The appellate jurist cautioned that the court was not ruling that compelling a criminal lawyer to testify against a client before a grand jury could never be proper.

“We do not suggest that a subpoena of a lawyer to testify against her client before a grand jury would always be unreasonable or oppressive,” Kleinfeld wrote. “The circumstances, such as the risk of imminent physical harm to others, magnitude of the case, scarcity of evidence — all sorts of things that bear on reasonableness — can legitimately be weighed along with the potential harm from enforcing the subpoena. But in this case, the district court’s exercise of its discretion to quash the subpoena was eminently reasonable.”

Other Evidence

He noted that an affidavit filed by Bergeson in the drug case stated she had consulted with Casey about the proposed trial date and that he agreed to it, though it did not specifically say she had informed him that the court had set trial for that date. Prosecutors also had a memorandum written by a pretrial services worker in Portland saying that he had spoken with Casey’s mother, who said Casey told her about the trial date, though the mother also made subsequent contradictory statements.

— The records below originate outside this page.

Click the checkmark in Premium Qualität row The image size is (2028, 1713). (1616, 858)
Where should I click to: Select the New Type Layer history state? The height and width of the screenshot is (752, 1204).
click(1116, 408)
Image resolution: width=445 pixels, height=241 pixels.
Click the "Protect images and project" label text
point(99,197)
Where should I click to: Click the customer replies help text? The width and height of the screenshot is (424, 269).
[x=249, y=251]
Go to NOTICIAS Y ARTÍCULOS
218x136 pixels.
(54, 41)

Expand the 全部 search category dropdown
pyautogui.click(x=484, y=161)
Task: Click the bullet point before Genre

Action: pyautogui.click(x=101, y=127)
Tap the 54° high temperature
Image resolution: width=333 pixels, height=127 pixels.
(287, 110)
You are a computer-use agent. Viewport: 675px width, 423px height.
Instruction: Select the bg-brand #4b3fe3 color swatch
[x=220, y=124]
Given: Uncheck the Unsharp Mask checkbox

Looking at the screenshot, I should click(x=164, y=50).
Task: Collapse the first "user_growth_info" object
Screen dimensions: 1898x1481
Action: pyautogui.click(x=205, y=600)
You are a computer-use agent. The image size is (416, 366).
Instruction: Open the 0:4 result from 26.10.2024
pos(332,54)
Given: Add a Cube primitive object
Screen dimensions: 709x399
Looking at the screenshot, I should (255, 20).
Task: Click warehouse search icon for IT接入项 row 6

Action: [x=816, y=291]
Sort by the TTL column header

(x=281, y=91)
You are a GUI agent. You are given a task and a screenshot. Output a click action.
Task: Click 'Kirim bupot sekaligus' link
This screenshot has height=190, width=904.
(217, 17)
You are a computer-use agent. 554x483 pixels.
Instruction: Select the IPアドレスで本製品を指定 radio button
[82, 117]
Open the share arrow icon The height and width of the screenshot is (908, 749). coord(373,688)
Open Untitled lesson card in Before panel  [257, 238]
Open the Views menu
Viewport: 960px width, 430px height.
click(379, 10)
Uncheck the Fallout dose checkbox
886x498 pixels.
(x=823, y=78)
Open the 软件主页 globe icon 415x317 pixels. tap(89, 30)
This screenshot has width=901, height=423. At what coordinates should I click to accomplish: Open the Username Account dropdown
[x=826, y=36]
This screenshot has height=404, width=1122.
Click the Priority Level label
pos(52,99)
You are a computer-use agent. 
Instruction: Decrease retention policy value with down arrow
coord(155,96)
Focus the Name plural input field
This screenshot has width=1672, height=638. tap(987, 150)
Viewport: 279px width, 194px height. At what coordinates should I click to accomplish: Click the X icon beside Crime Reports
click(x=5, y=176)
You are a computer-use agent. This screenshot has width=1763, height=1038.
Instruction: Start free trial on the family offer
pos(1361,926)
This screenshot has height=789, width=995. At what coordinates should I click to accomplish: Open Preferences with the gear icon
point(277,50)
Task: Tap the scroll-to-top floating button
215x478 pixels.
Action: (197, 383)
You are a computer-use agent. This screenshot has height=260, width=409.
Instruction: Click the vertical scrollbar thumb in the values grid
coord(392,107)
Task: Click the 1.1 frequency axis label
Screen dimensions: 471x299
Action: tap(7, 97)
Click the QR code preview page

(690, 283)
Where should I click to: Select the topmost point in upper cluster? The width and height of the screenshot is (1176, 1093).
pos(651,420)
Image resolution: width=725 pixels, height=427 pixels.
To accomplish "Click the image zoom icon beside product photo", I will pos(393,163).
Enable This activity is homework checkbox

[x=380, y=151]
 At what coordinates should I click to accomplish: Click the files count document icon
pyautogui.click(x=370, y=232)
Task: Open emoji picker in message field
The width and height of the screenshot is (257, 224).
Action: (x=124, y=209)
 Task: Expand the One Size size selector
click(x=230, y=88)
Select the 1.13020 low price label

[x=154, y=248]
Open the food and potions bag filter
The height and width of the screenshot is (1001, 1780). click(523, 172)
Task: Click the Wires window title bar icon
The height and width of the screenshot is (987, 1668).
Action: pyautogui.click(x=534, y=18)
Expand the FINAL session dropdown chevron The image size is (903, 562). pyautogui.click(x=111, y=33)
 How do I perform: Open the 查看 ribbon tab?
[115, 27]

“In determining whether a subpoena of the lawyer is ‘unreasonable or oppressive,’ the district court may properly consider, among other factors, whether compliance would likely destroy the attorney-client relationship, and whether the information sought from the lawyer is already available from other sources,” Kleinfeld declared.

He rejected the prosecutors’ argument that Haggerty erroneously required a “compelling purpose” for the subpoena. While a compelling purpose may not be required to support a subpoena, Kleinfeld reasoned, its presence or absence may be considered among other factors in making a ruling under Rule 17(c)(2).

“Because the judge gave several reasons for granting the motion to quash, his decision is best read as a discretionary one that did not posit ‘compelling purpose’ as a sine qua non,” Kleinfeld said.

He noted that the First and Fifth Circuits have previously ruled that there is no “mechanical rule” for deciding when an subpoena is unreasonable or oppressive.

“The government is not automatically entitled to subpoena a lawyer to testify against his client merely because the Constitution does not prohibit it and the material is not privileged,” he explained. “The defendant is not automatically entitled to an order quashing such a subpoena merely because the government cannot show that no other source of testimony exists and that there is a compelling need for it to obtain an indictment.”

He continued:

“In concluding that...Rule 17(c)(2) requires a case-by-case inquiry, we join the First Circuit and the Fifth Circuit.”

Damage to Relationship

The facts that Bergeson was an appointed lawyer, so that Casey did not have a lawyer of his own choosing, and that she could have been replaced by another member of the federal public defender’s staff, did not — as prosecutors contended — undermine her argument that irreparable damage to the attorney-client relationship would result if the subpoena were upheld, Kleinfeld said.

“This argument has no force,” the appellate judge wrote. “Though an indigent is not entitled to counsel of his choice, the government is not entitled to force an indigent’s assigned lawyer out of the case.”

He continued:

“That Ms. Bergeson’s testimony might have been the simplest, clearest way to prove that she had told Casey his trial date does not make it necessary. All a federal grand jury needs to indict is ‘probable cause,’ and it can indict based on hearsay.”

Senior Judges Warren J. Ferguson and Stephen S. Trott concurred.

The case is United States v. Bergeson, 04-35312.